_Stored data_
• • • • • • •

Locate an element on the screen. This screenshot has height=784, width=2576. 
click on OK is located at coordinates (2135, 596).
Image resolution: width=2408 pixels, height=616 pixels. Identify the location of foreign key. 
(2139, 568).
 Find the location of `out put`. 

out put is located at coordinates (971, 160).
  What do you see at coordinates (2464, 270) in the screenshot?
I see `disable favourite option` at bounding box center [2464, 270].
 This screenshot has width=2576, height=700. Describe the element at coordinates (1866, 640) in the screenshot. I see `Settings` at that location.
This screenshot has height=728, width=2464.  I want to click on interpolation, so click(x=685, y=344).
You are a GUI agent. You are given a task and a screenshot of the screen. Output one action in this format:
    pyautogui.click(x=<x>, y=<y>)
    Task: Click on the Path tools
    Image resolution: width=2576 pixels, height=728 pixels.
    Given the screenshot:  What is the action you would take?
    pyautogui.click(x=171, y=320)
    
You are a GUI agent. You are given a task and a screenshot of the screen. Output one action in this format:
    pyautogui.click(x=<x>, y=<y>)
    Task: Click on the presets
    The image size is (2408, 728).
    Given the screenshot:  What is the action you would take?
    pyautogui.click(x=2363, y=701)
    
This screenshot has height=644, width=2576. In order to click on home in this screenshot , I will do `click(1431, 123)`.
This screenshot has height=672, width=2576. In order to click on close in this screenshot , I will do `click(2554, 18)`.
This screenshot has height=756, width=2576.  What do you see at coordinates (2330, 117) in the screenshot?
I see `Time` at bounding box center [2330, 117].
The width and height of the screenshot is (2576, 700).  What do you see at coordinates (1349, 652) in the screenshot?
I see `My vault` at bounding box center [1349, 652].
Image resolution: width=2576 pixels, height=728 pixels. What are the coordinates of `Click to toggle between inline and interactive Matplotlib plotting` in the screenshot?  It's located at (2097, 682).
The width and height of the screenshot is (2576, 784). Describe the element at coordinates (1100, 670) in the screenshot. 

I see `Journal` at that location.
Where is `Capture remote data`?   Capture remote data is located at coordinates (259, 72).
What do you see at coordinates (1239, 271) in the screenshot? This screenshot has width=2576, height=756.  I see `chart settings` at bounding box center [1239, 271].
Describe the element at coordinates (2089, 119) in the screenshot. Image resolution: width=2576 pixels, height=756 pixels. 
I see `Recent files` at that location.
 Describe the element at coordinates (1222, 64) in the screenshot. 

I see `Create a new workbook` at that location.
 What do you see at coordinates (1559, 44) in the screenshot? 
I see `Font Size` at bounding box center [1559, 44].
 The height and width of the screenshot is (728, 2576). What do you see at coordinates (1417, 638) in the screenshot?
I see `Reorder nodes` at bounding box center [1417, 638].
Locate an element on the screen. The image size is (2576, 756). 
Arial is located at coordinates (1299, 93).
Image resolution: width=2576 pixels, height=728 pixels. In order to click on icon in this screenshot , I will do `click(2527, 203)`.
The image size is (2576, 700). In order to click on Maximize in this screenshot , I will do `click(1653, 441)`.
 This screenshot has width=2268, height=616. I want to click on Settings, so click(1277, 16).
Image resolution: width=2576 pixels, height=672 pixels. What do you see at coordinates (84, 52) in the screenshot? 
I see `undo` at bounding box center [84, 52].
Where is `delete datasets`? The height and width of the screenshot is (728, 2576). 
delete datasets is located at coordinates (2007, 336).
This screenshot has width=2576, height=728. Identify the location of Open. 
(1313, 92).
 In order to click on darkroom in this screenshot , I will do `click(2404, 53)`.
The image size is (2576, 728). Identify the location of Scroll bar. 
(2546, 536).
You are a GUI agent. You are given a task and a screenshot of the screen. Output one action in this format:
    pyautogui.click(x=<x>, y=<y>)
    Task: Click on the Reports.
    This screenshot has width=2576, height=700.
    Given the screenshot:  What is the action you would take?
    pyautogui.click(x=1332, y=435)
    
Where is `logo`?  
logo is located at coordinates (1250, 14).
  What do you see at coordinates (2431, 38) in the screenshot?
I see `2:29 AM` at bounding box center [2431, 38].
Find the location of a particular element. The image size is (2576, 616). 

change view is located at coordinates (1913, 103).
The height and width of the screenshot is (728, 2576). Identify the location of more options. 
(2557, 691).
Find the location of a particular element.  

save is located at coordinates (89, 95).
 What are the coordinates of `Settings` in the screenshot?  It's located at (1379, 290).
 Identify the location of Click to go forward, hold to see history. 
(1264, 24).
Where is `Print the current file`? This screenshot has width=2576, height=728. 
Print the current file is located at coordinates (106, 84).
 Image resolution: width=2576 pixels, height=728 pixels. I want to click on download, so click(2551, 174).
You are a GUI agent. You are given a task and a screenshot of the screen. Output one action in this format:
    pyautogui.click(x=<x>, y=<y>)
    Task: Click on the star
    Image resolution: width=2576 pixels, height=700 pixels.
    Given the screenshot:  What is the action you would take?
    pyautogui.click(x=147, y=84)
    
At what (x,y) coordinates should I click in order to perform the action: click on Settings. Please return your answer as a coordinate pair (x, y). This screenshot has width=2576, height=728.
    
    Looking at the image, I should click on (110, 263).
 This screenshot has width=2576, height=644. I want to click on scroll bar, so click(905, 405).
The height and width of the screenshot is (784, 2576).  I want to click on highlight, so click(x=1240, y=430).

• • • • • • •

_To be done_
Present the data above as a Markdown table with one line per row and two columns, "No." for the row number and "Text" for the line. Leave out blank lines.

_Answer to this exercise_
| No. | Text |
|---|---|
| 1 | Locate an element on the screen. This screenshot has height=784, width=2576.  |
| 2 | click on OK is located at coordinates (2135, 596). |
| 3 | Image resolution: width=2408 pixels, height=616 pixels. Identify the location of foreign key.  |
| 4 | (2139, 568). |
| 5 |  Find the location of `out put`.  |
| 6 | out put is located at coordinates (971, 160). |
| 7 |   What do you see at coordinates (2464, 270) in the screenshot? |
| 8 | I see `disable favourite option` at bounding box center [2464, 270]. |
| 9 |  This screenshot has width=2576, height=700. Describe the element at coordinates (1866, 640) in the screenshot. I see `Settings` at that location. |
| 10 | This screenshot has height=728, width=2464.  I want to click on interpolation, so click(x=685, y=344). |
| 11 | You are a GUI agent. You are given a task and a screenshot of the screen. Output one action in this format: |
| 12 |     pyautogui.click(x=<x>, y=<y>) |
| 13 |     Task: Click on the Path tools |
| 14 |     Image resolution: width=2576 pixels, height=728 pixels. |
| 15 |     Given the screenshot:  What is the action you would take? |
| 16 |     pyautogui.click(x=171, y=320) |
| 17 | You are a GUI agent. You are given a task and a screenshot of the screen. Output one action in this format: |
| 18 |     pyautogui.click(x=<x>, y=<y>) |
| 19 |     Task: Click on the presets |
| 20 |     The image size is (2408, 728). |
| 21 |     Given the screenshot:  What is the action you would take? |
| 22 |     pyautogui.click(x=2363, y=701) |
| 23 | This screenshot has height=644, width=2576. In order to click on home in this screenshot , I will do `click(1431, 123)`. |
| 24 | This screenshot has height=672, width=2576. In order to click on close in this screenshot , I will do `click(2554, 18)`. |
| 25 | This screenshot has height=756, width=2576.  What do you see at coordinates (2330, 117) in the screenshot? |
| 26 | I see `Time` at bounding box center [2330, 117]. |
| 27 | The width and height of the screenshot is (2576, 700).  What do you see at coordinates (1349, 652) in the screenshot? |
| 28 | I see `My vault` at bounding box center [1349, 652]. |
| 29 | Image resolution: width=2576 pixels, height=728 pixels. What are the coordinates of `Click to toggle between inline and interactive Matplotlib plotting` in the screenshot?  It's located at (2097, 682). |
| 30 | The width and height of the screenshot is (2576, 784). Describe the element at coordinates (1100, 670) in the screenshot.  |
| 31 | I see `Journal` at that location. |
| 32 | Where is `Capture remote data`?   Capture remote data is located at coordinates (259, 72). |
| 33 | What do you see at coordinates (1239, 271) in the screenshot? This screenshot has width=2576, height=756.  I see `chart settings` at bounding box center [1239, 271]. |
| 34 | Describe the element at coordinates (2089, 119) in the screenshot. Image resolution: width=2576 pixels, height=756 pixels.  |
| 35 | I see `Recent files` at that location. |
| 36 |  Describe the element at coordinates (1222, 64) in the screenshot.  |
| 37 | I see `Create a new workbook` at that location. |
| 38 |  What do you see at coordinates (1559, 44) in the screenshot?  |
| 39 | I see `Font Size` at bounding box center [1559, 44]. |
| 40 |  The height and width of the screenshot is (728, 2576). What do you see at coordinates (1417, 638) in the screenshot? |
| 41 | I see `Reorder nodes` at bounding box center [1417, 638]. |
| 42 | Locate an element on the screen. The image size is (2576, 756).  |
| 43 | Arial is located at coordinates (1299, 93). |
| 44 | Image resolution: width=2576 pixels, height=728 pixels. In order to click on icon in this screenshot , I will do `click(2527, 203)`. |
| 45 | The image size is (2576, 700). In order to click on Maximize in this screenshot , I will do `click(1653, 441)`. |
| 46 |  This screenshot has width=2268, height=616. I want to click on Settings, so click(1277, 16). |
| 47 | Image resolution: width=2576 pixels, height=672 pixels. What do you see at coordinates (84, 52) in the screenshot?  |
| 48 | I see `undo` at bounding box center [84, 52]. |
| 49 | Where is `delete datasets`? The height and width of the screenshot is (728, 2576).  |
| 50 | delete datasets is located at coordinates (2007, 336). |
| 51 | This screenshot has width=2576, height=728. Identify the location of Open.  |
| 52 | (1313, 92). |
| 53 |  In order to click on darkroom in this screenshot , I will do `click(2404, 53)`. |
| 54 | The image size is (2576, 728). Identify the location of Scroll bar.  |
| 55 | (2546, 536). |
| 56 | You are a GUI agent. You are given a task and a screenshot of the screen. Output one action in this format: |
| 57 |     pyautogui.click(x=<x>, y=<y>) |
| 58 |     Task: Click on the Reports. |
| 59 |     This screenshot has width=2576, height=700. |
| 60 |     Given the screenshot:  What is the action you would take? |
| 61 |     pyautogui.click(x=1332, y=435) |
| 62 | Where is `logo`?   |
| 63 | logo is located at coordinates (1250, 14). |
| 64 |   What do you see at coordinates (2431, 38) in the screenshot? |
| 65 | I see `2:29 AM` at bounding box center [2431, 38]. |
| 66 | Find the location of a particular element. The image size is (2576, 616).  |
| 67 | change view is located at coordinates (1913, 103). |
| 68 | The height and width of the screenshot is (728, 2576). Identify the location of more options.  |
| 69 | (2557, 691). |
| 70 | Find the location of a particular element.   |
| 71 | save is located at coordinates (89, 95). |
| 72 |  What are the coordinates of `Settings` in the screenshot?  It's located at (1379, 290). |
| 73 |  Identify the location of Click to go forward, hold to see history.  |
| 74 | (1264, 24). |
| 75 | Where is `Print the current file`? This screenshot has width=2576, height=728.  |
| 76 | Print the current file is located at coordinates (106, 84). |
| 77 |  Image resolution: width=2576 pixels, height=728 pixels. I want to click on download, so click(2551, 174). |
| 78 | You are a GUI agent. You are given a task and a screenshot of the screen. Output one action in this format: |
| 79 |     pyautogui.click(x=<x>, y=<y>) |
| 80 |     Task: Click on the star |
| 81 |     Image resolution: width=2576 pixels, height=700 pixels. |
| 82 |     Given the screenshot:  What is the action you would take? |
| 83 |     pyautogui.click(x=147, y=84) |
| 84 | At what (x,y) coordinates should I click in order to perform the action: click on Settings. Please return your answer as a coordinate pair (x, y). This screenshot has width=2576, height=728. |
| 85 |     Looking at the image, I should click on (110, 263). |
| 86 |  This screenshot has width=2576, height=644. I want to click on scroll bar, so click(905, 405). |
| 87 | The height and width of the screenshot is (784, 2576).  I want to click on highlight, so click(x=1240, y=430). |